In this series of blogs, I’ve been asking firstly why Jesus was crucified, and secondly why not his followers who, instead, were allowed to publicly proclaim him, in the very city in which he’d recently been arrested and crucified – the punishment reserved for insurrectionists against the Roman Empire.
Jesus was, arguably, the wrong person, in the wrong place, at the wrong time. He was preaching a message about the imminent arrival of an Earthly ‘Kingdom of God’, centred on Jerusalem where God was thought to be uniquely present in its Temple’s innermost “holy of holies”. That message, from the lips of Jesus, would have invited the implication, possibly either publicly stated or privately shared with his closest followers, that Jesus himself would be its appointed ‘king’, as God’s representative on Earth.
That message, combined as it was with an expectation that the current Temple, enlarged and renovated by the religious ‘half-breed’ King Herod, would be destroyed and replaced by a new Temple built by God himself, would have been anathema to its priestly leaders. The Temple was their chief source of status, power and wealth. They’d have loved to have silenced that infuriating mouth. Pontius Pilate, however, would normally have had no interest whatsoever in Jewish internal religious squabbles. Like another governor, Gallio, he’d have said, “If you were charging this man with a crime or some other wrong, I would have to listen to you. But since this concerns only words, names and your own law, you will have to take care of it. I refuse to judge such matters.” (Acts 18:14-15)

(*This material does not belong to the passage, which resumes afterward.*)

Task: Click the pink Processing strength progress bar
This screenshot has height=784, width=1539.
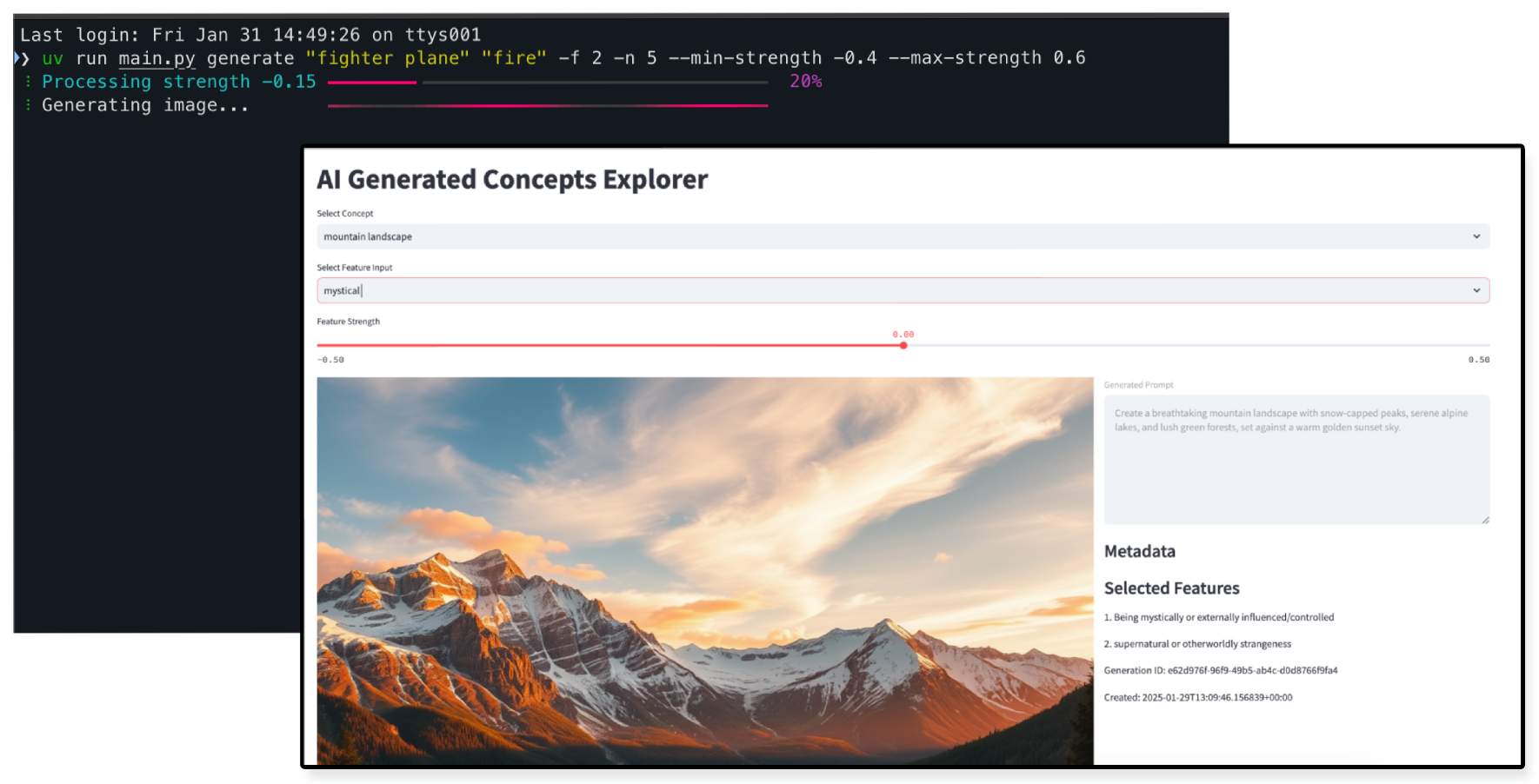Action: (372, 81)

It’s likely that Pilate’s ‘eyes and ears’, his small permanent garrison in Jerusalem, would’ve ‘kept a file’ on the at least four visits to the city from a ‘fanatical preacher’ from Galilee, with an ‘end of the world’ message, about the Kingdom of his God. If so, it would have been noted that he did not advocate anticipating, or bulldozing, his God by ‘lighting the blue touch’ paper himself, and that although he had followers from Galilee, they were illiterate fishermen and peasants who carried no weapons, and made no militant threats. To Pilate, that would have been fantastical, religious hot air, not worthy of serious interest or particular notice.
What was different this time, was that Jerusalem was seemingly in a particularly heightened and volatile state, so that the already familiar message of Jesus was stirring the crowds in a new and concerning way. The danger was that, despite Jesus’ non-militance, others of a different disposition might well jump on a promising band wagon, and turn things in a very different, provocative, seditious and peace-threatening direction. If so, it wouldn’t have been Jesus himself who was a threat to the governor, but opportunistic ‘freedom fighters’ who might light explosive fires of rebellion against the governor, the Emperor, and the rule of Rome.

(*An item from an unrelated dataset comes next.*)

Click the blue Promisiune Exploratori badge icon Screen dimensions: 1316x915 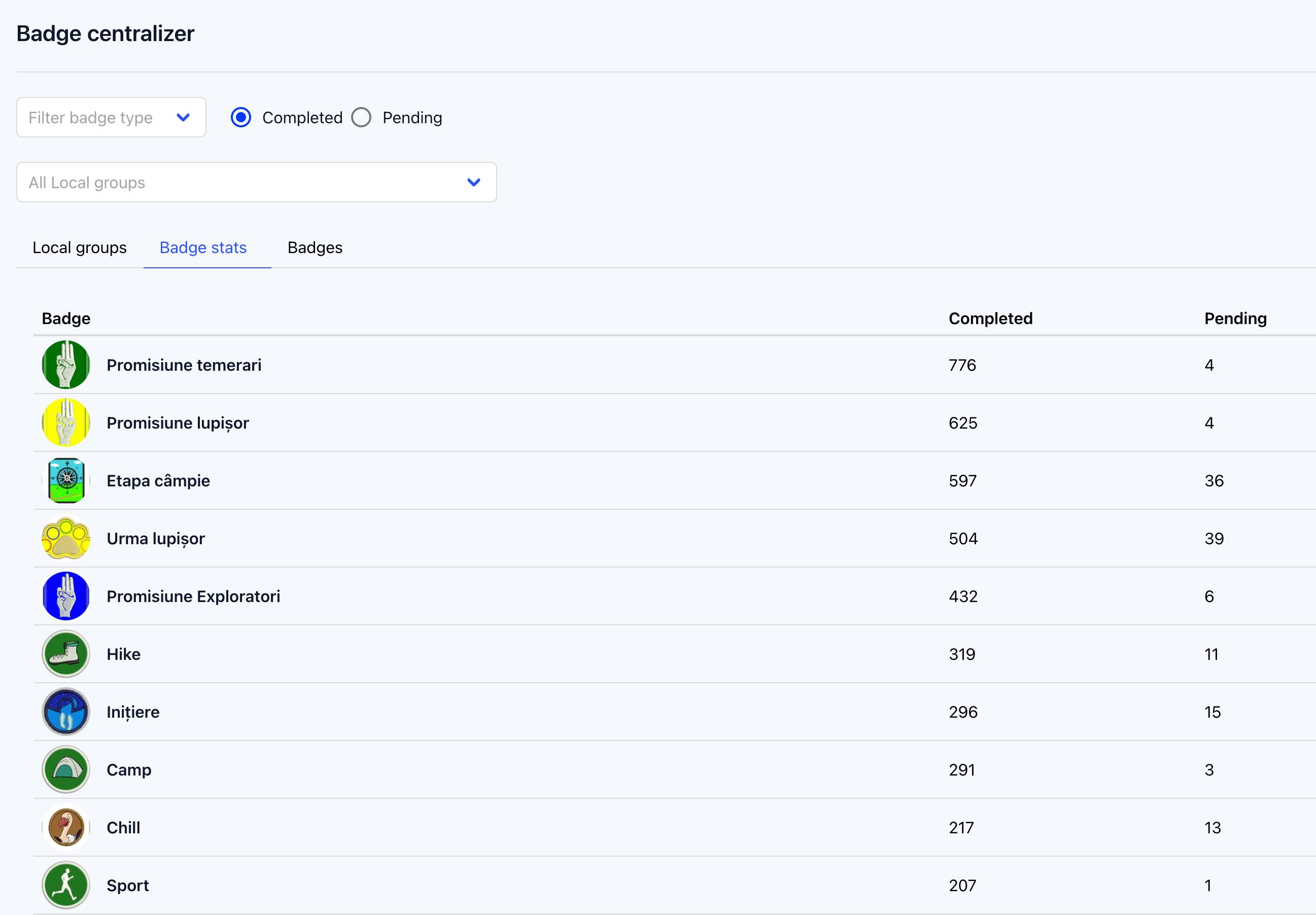pos(66,596)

It’s not the later, unforgivable, Christian anti-semitic story that it was what the Gospel of John calls “the Jews”, who pressurised an unwilling Pilate to crucify Jesus, that’s credible. Pilate would have taken that decision for his own reasons alone. Knowing, however, that Jesus was not, in himself, the dangerous leader of a gang of ‘gun-happy’, gung-ho militants, there was no need to risk any unnecessary fuel to a potential fire, by rounding up as many followers of Jesus as possible and organising a mass crucifixion. The horrific and humiliating execution of Jesus himself, with a claim of Jewish ‘kingship’ pinned to his cross, would be deemed sufficient warning to any would-be rebels to think again. And so it proved.

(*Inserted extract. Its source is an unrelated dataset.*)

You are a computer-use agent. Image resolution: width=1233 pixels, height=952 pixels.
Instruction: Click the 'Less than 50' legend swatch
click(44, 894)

Jesus, I’m suggesting, was the wrong person, in the wrong place, at the wrong time, but his followers were left alone. Once the over-crowded, volatile city had emptied with the end of the Passover celebration, they were free to proclaim a religious message about a ‘resurrection’ that was just a piece of incredible nonsense, not only to the governor, but also to most of Jerusalem’s Jewish citizens. The Jesus movement, of course, with the savvy, determined assistance of its Apostle Paul, further evolved its message in such a way that Jewish resistance was eventually vastly outweighed by Gentile acceptance, and the rest is history (depending on how that is defined, interpreted and understood).
That, I suggest, is why Jesus, but not his followers, was crucified. Other, theological, reasons have since been adduced. Each must make up his or her own mind.